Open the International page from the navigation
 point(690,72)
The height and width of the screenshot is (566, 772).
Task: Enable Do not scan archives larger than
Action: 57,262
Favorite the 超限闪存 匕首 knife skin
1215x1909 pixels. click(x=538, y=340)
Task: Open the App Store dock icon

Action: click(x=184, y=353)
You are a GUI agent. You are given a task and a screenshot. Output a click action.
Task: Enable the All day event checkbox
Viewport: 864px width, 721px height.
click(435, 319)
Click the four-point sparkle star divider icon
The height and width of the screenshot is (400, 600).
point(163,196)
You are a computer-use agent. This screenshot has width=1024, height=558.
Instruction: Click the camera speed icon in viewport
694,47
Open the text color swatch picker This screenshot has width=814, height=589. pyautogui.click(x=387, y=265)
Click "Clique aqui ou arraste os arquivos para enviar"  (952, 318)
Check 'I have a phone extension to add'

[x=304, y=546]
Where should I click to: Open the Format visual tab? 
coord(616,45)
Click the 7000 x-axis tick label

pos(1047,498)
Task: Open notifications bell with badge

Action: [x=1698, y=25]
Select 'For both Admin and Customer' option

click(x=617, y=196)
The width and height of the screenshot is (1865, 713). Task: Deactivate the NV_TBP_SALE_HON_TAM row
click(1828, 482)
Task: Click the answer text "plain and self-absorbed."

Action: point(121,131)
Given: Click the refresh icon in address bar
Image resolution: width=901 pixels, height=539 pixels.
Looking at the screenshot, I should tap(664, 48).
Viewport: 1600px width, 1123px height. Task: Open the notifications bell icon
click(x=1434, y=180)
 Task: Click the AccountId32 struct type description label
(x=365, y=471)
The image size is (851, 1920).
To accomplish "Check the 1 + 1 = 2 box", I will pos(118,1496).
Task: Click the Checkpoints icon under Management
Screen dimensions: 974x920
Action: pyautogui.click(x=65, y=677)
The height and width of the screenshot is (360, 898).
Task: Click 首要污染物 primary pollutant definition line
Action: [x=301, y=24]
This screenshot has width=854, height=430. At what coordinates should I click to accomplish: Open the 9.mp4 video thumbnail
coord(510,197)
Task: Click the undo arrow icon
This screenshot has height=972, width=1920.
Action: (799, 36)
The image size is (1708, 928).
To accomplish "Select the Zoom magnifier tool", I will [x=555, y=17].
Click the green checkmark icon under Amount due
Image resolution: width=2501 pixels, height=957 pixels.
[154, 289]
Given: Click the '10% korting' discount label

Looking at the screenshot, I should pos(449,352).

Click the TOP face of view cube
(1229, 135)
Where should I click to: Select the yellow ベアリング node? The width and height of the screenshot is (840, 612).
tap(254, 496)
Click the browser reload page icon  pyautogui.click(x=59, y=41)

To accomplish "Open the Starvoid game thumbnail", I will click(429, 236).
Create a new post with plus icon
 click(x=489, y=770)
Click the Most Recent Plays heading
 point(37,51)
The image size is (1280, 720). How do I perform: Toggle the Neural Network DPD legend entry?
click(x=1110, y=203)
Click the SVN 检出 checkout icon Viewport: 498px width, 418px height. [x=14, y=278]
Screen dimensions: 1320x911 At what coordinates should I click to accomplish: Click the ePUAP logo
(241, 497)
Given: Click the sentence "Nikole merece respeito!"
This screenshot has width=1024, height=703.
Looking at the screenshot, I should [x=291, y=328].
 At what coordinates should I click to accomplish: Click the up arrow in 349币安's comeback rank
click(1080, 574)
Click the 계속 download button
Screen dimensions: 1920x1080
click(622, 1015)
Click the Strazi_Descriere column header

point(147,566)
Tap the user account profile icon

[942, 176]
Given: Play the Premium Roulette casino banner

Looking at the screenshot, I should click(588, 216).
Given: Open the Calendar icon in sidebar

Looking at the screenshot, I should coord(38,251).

_PROBLEM STATEMENT:_
Go line by line through the data and copy any that contain "will".

_TASK SOLUTION:_
To accomplish "Check the 1 + 1 = 2 box", I will pos(118,1496).
To accomplish "Select the Zoom magnifier tool", I will [x=555, y=17].
To accomplish "Open the Starvoid game thumbnail", I will click(429, 236).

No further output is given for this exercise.